**Your assignment:** No line before the one holding "The image size" is to be copied; that line and all after it, through the end of the listing, are returned exactly, minus pictures.

**Material provided:**
====

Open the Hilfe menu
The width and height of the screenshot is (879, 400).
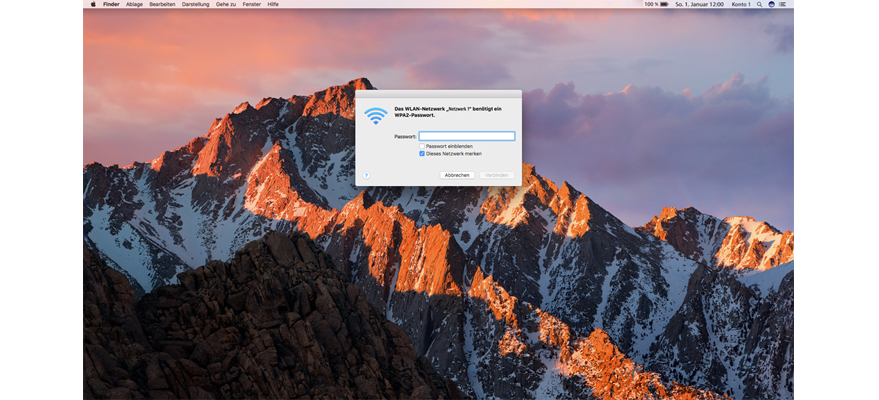(x=273, y=4)
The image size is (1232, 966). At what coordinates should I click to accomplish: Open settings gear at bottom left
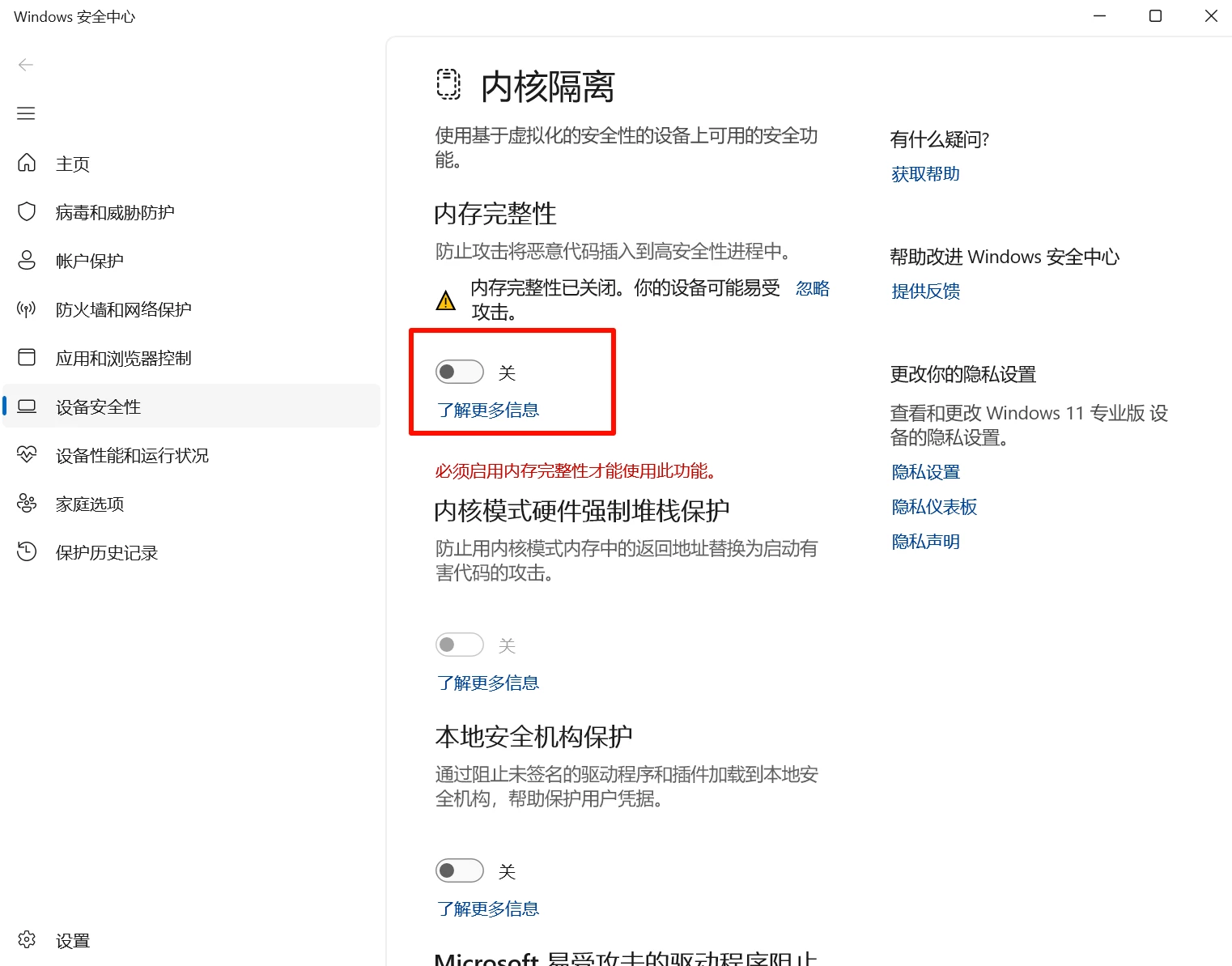[x=27, y=940]
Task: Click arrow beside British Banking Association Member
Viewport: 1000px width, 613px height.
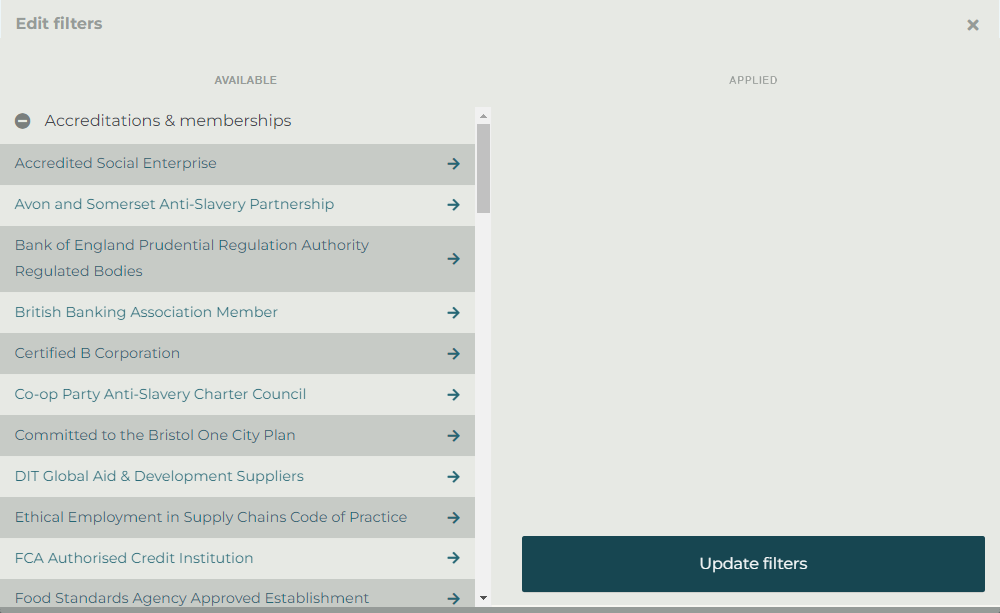Action: (453, 313)
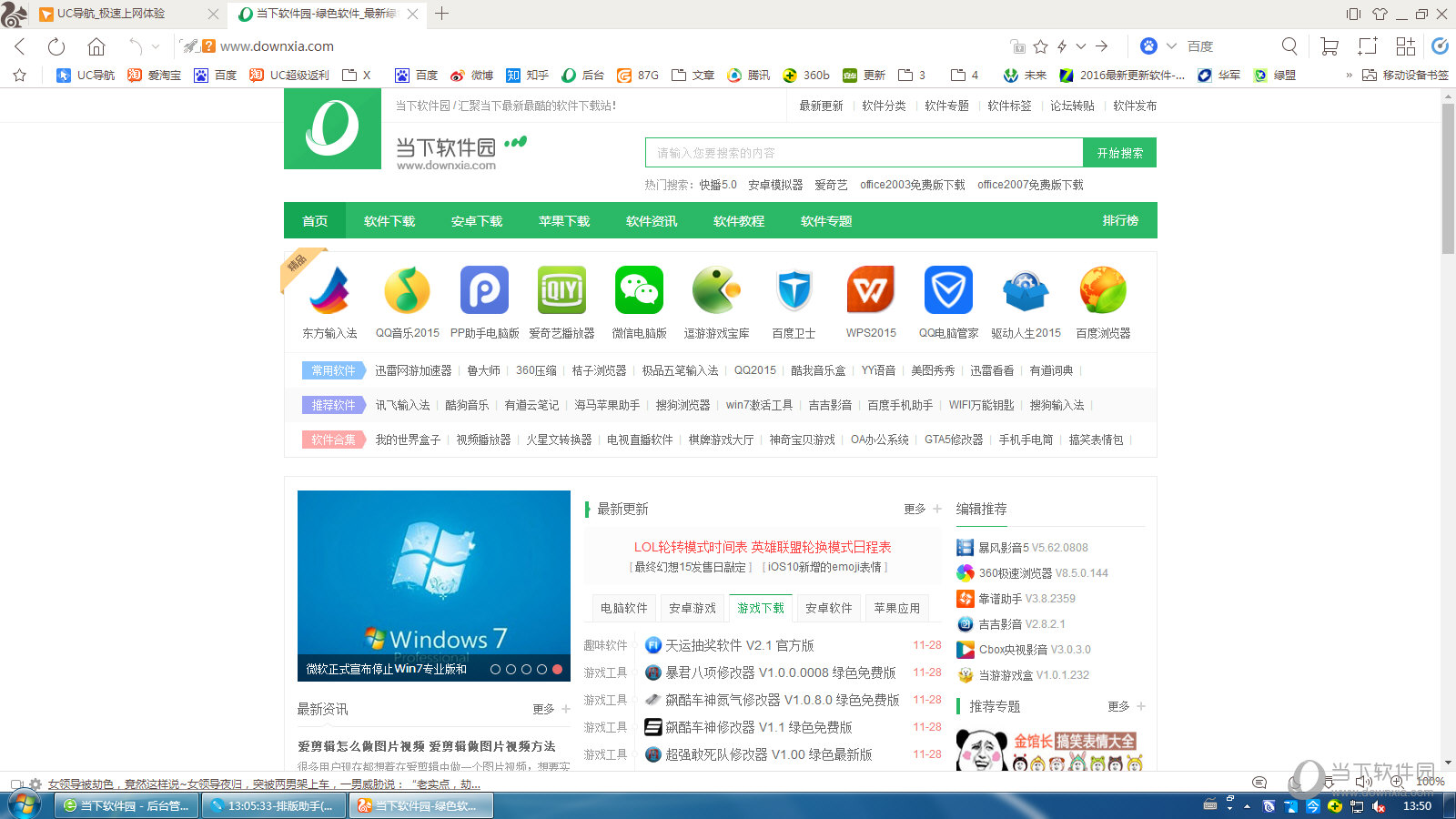Click the 开始搜索 button

click(1119, 153)
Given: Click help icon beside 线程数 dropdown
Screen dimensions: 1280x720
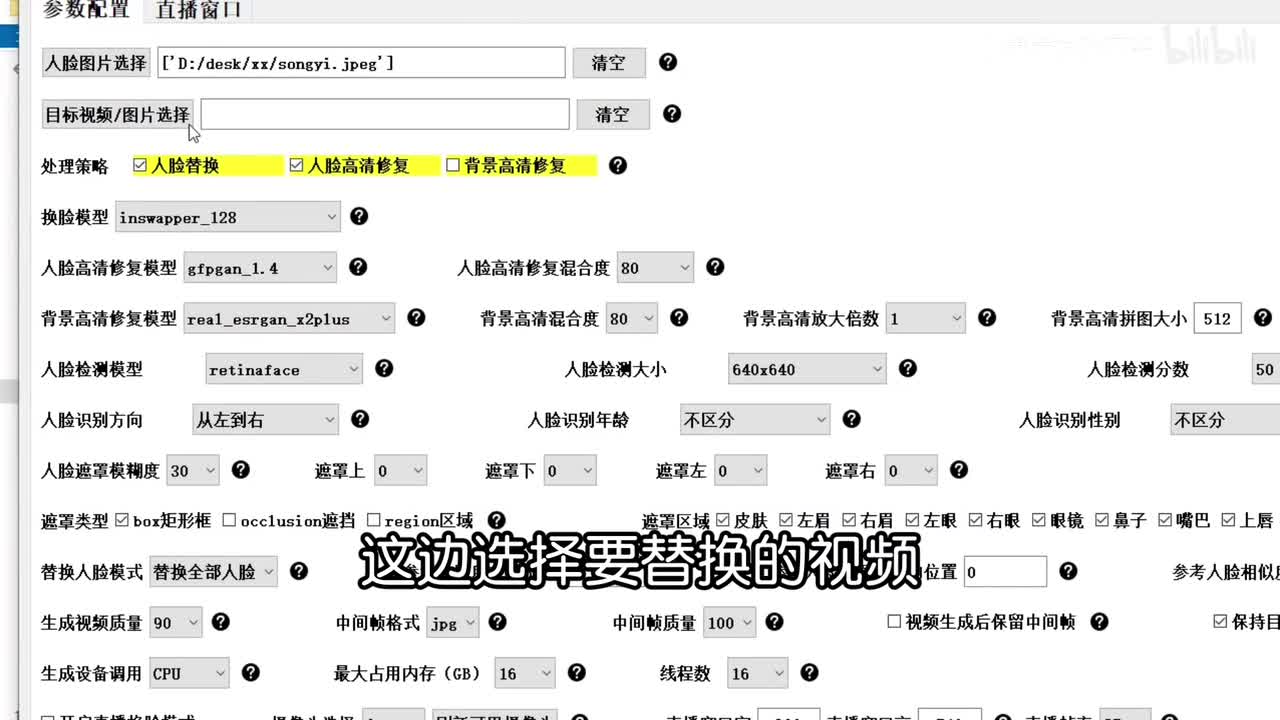Looking at the screenshot, I should click(x=810, y=673).
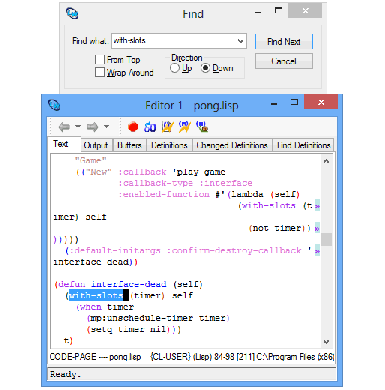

====

**Response:**
The image size is (1232, 966). At what coordinates should I click to accomplish: Open settings gear at bottom left
[x=27, y=940]
Task: Click arrow beside British Banking Association Member
Viewport: 1000px width, 613px height.
Action: (453, 313)
Click the 开始搜索 button

click(1119, 153)
Given: Click help icon beside 线程数 dropdown
Screen dimensions: 1280x720
Looking at the screenshot, I should click(x=810, y=673).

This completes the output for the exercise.